● **Task directions**
Each record below is to be output unchanged, and any picture is to be dropped.

● **Exercise data**

--------------------------------------------------

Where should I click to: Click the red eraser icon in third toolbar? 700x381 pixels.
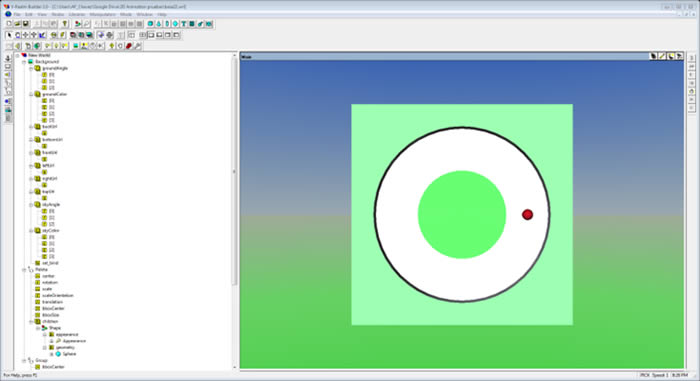point(129,46)
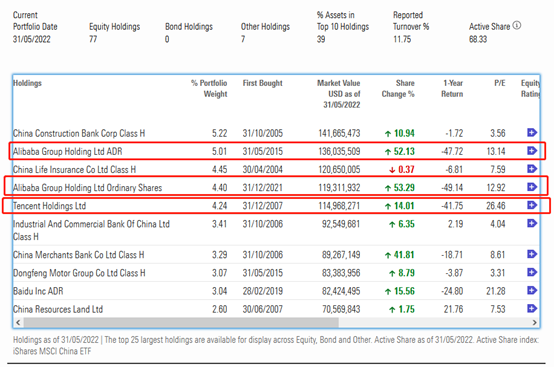Open equity rating icon for China Merchants Bank
Screen dimensions: 554x367
tap(532, 254)
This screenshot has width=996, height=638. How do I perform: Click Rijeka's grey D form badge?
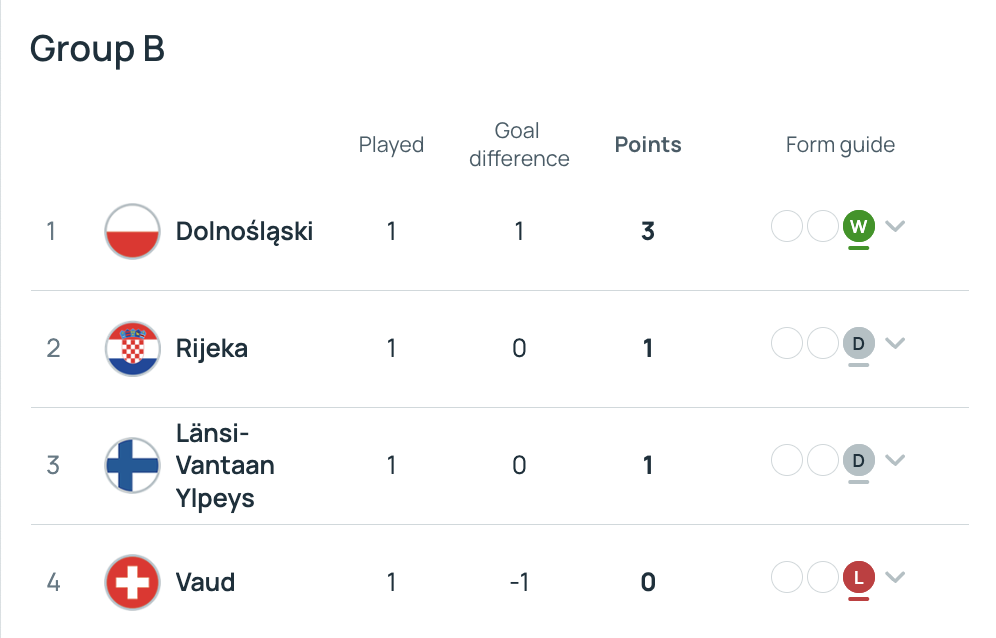coord(858,343)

--------------------------------------------------

● **Output below**
Where should I click to: Click the red eraser icon in third toolbar? 700x381 pixels.
point(129,46)
Open equity rating icon for China Merchants Bank
Screen dimensions: 554x367
tap(532, 254)
This screenshot has width=996, height=638. How do I perform: Click Rijeka's grey D form badge?
coord(858,343)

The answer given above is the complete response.